begin

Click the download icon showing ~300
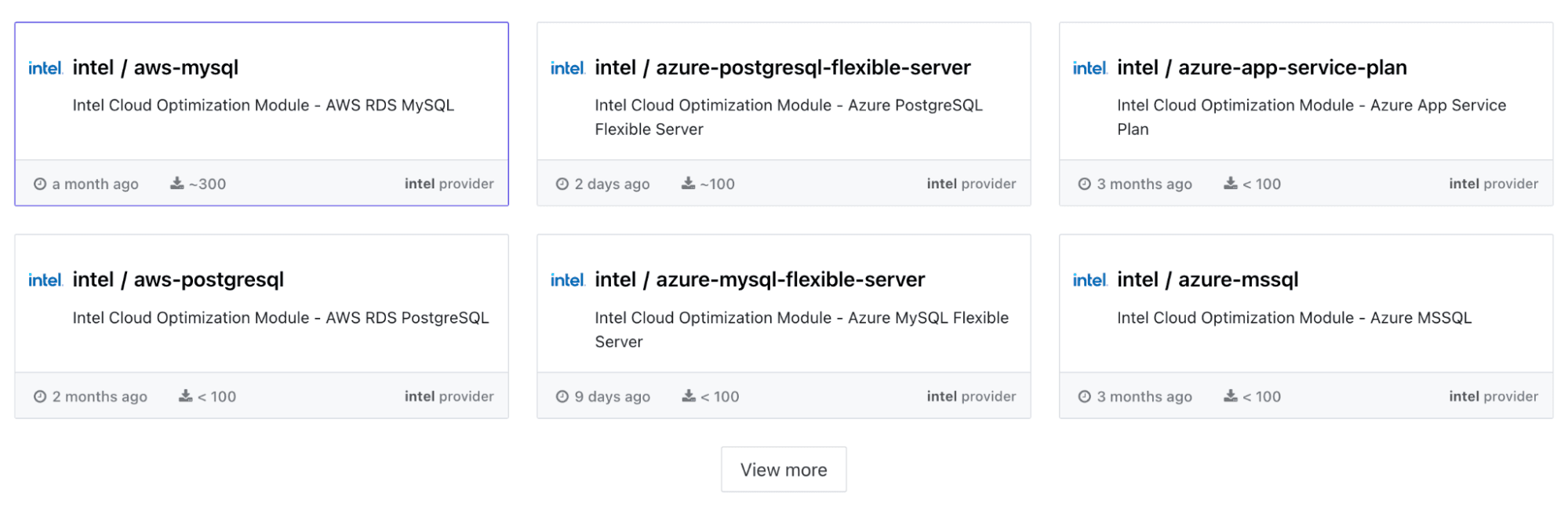The width and height of the screenshot is (1568, 507). tap(177, 184)
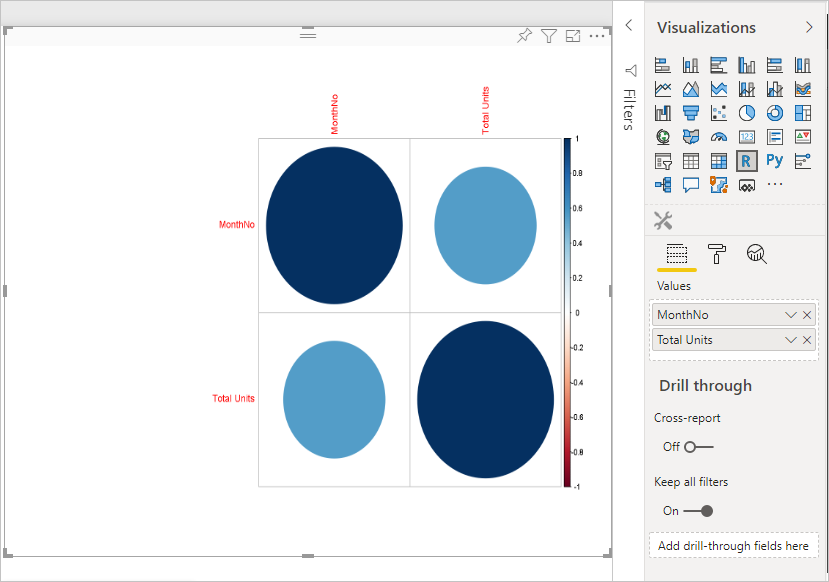Select the gauge visualization icon

pyautogui.click(x=718, y=136)
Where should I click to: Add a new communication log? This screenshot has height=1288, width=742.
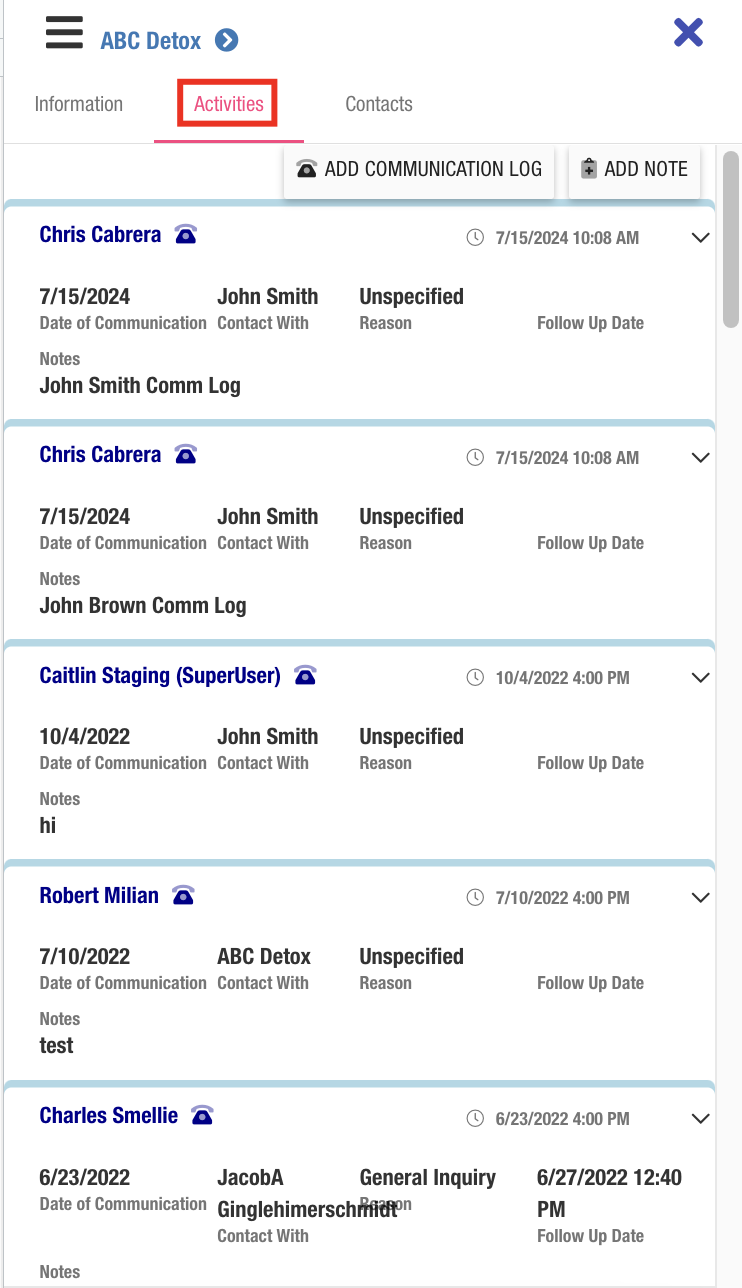(419, 169)

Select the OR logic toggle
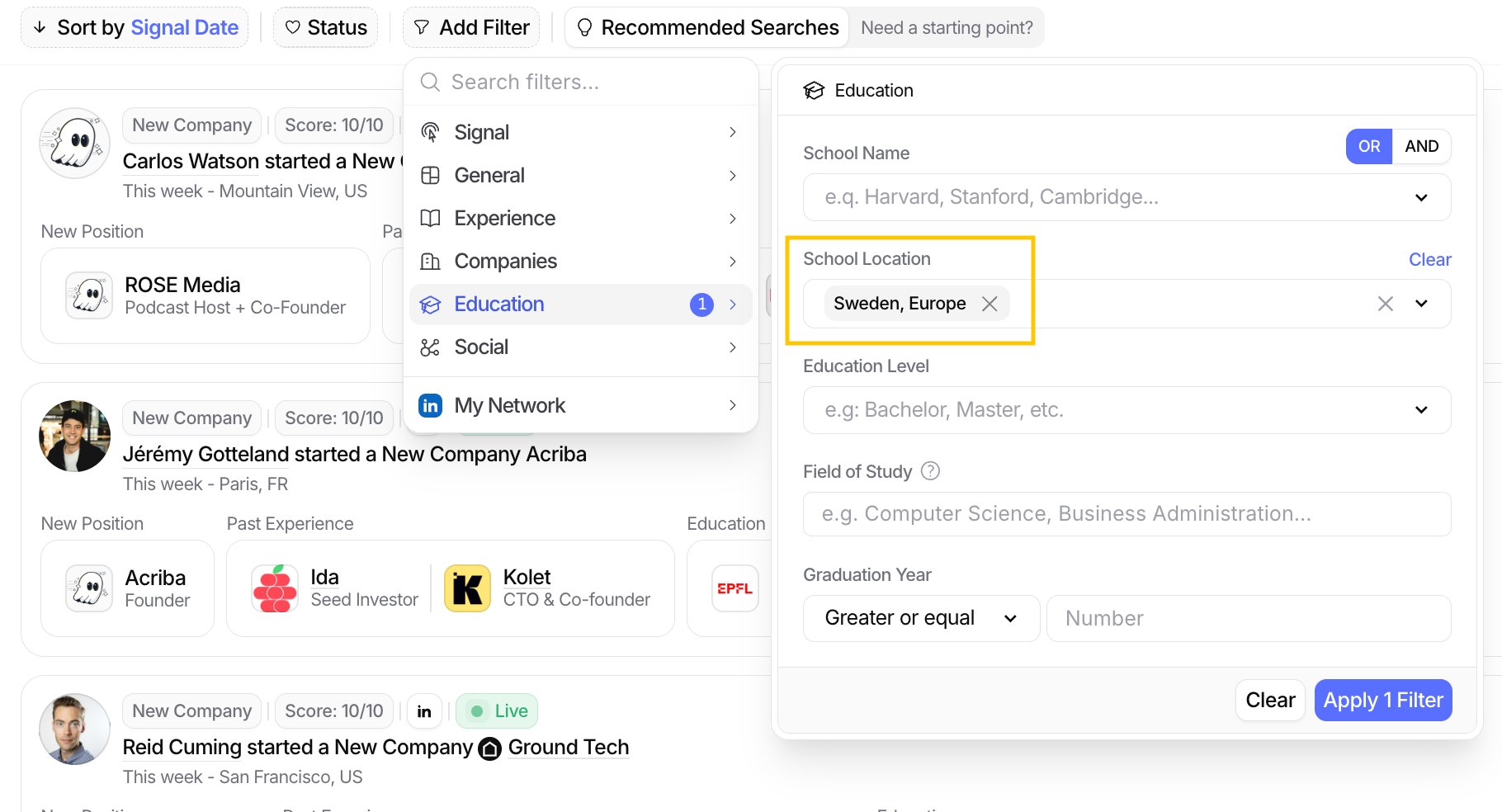[1368, 146]
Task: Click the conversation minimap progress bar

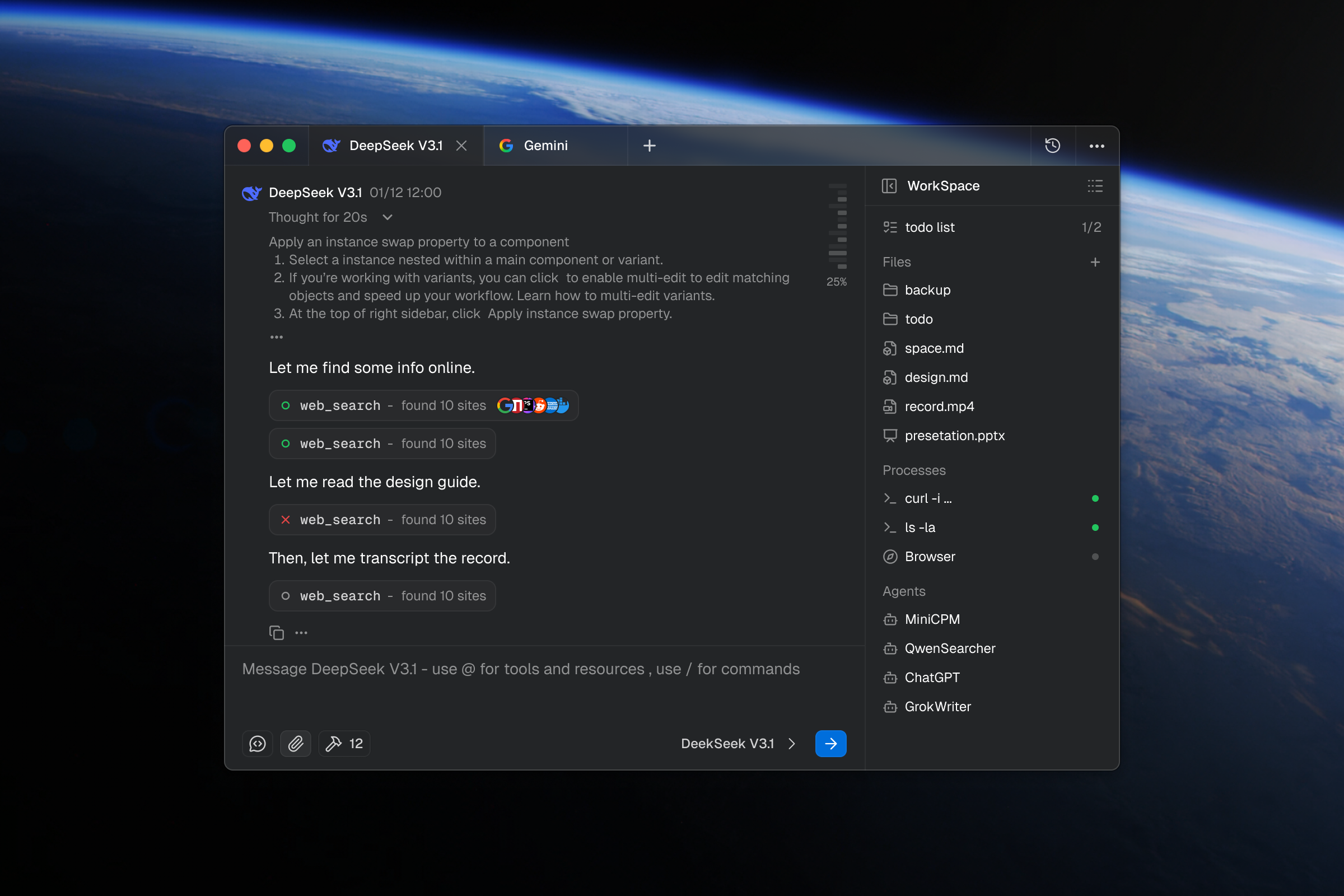Action: coord(837,227)
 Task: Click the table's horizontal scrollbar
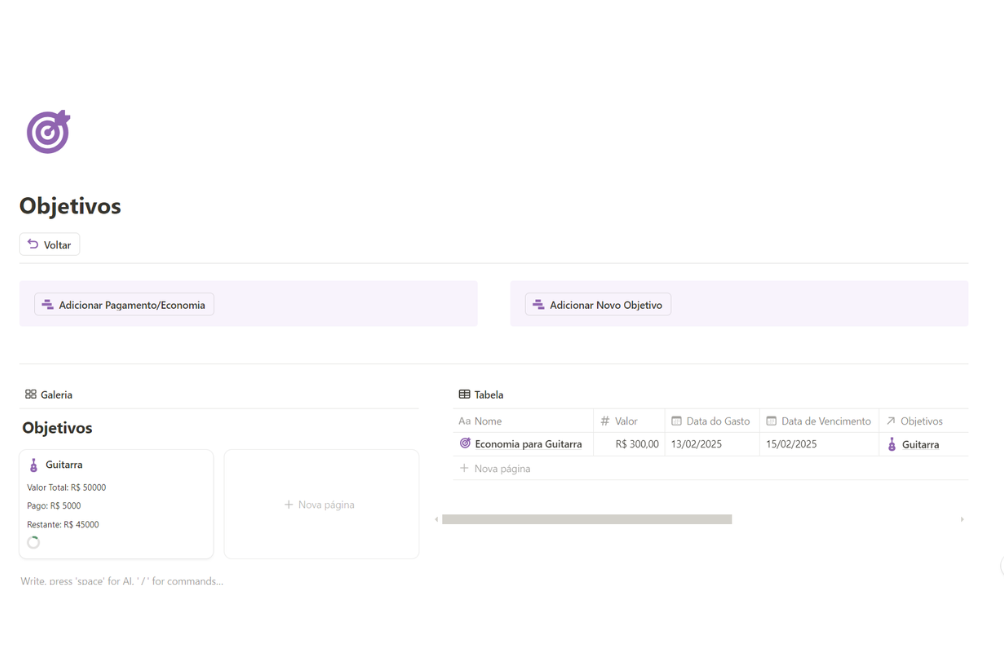click(x=587, y=519)
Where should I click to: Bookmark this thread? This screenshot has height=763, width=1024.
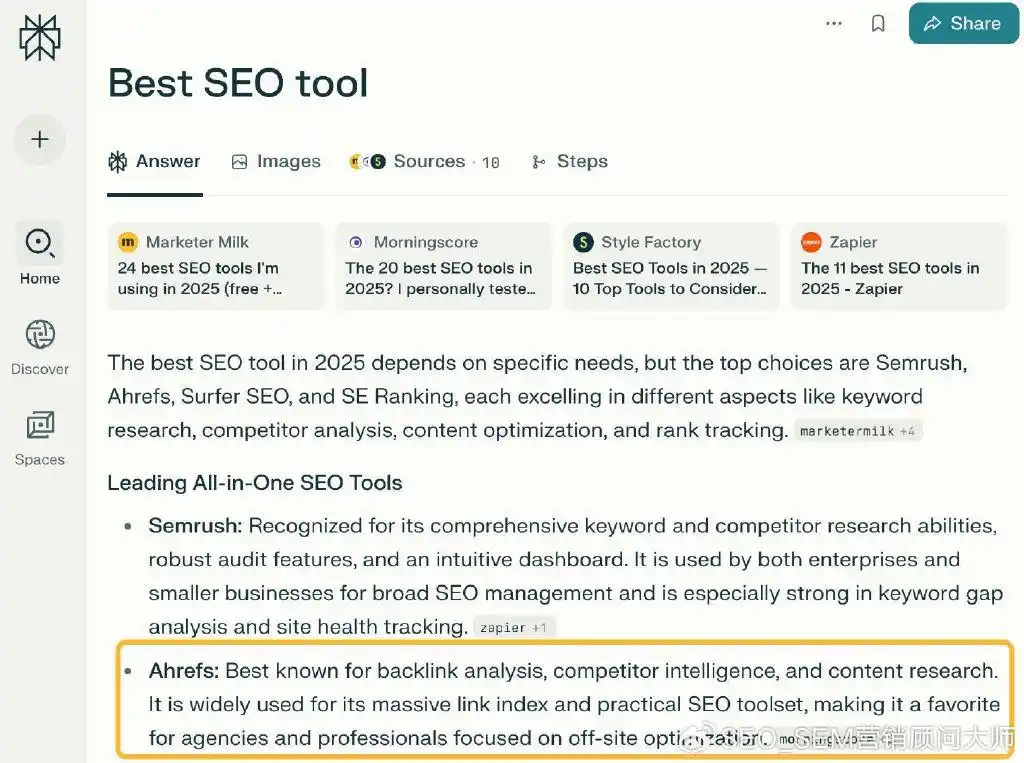tap(878, 23)
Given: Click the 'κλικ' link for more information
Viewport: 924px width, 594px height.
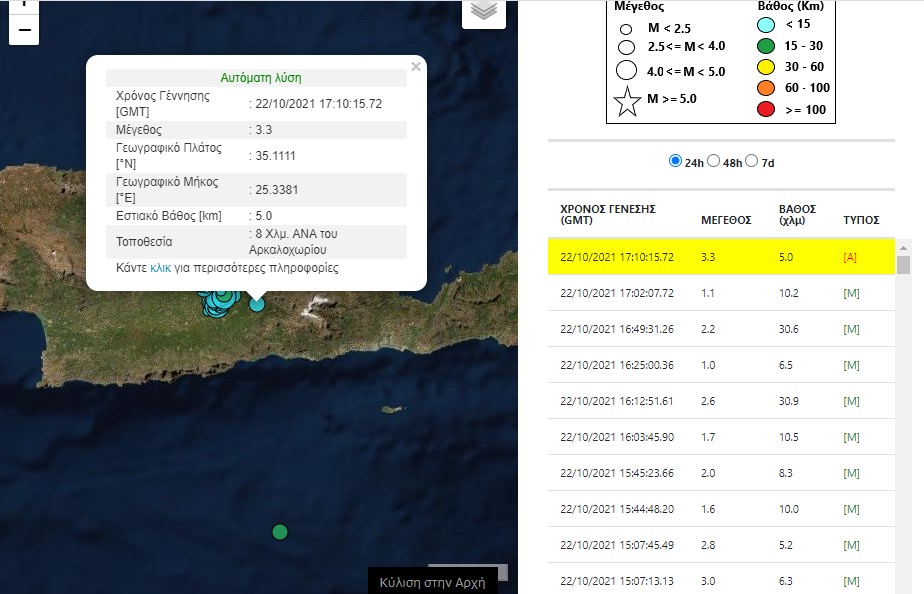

end

▶ Exercise aim
Echo the records above line for line, leaving out the pictures.

▶ Result of this task
Click the download icon showing ~300
The width and height of the screenshot is (1568, 507). tap(177, 184)
Select the gauge visualization icon

pyautogui.click(x=718, y=136)
Where should I click to: Add a new communication log? This screenshot has height=1288, width=742.
(419, 169)

Select the OR logic toggle
[1368, 146]
Task: Click the conversation minimap progress bar

Action: coord(837,227)
 Task: Click the table's horizontal scrollbar
click(x=587, y=519)
Where should I click to: Bookmark this thread? This screenshot has height=763, width=1024.
tap(878, 23)
Given: Click the 'κλικ' link for more information
Viewport: 924px width, 594px height.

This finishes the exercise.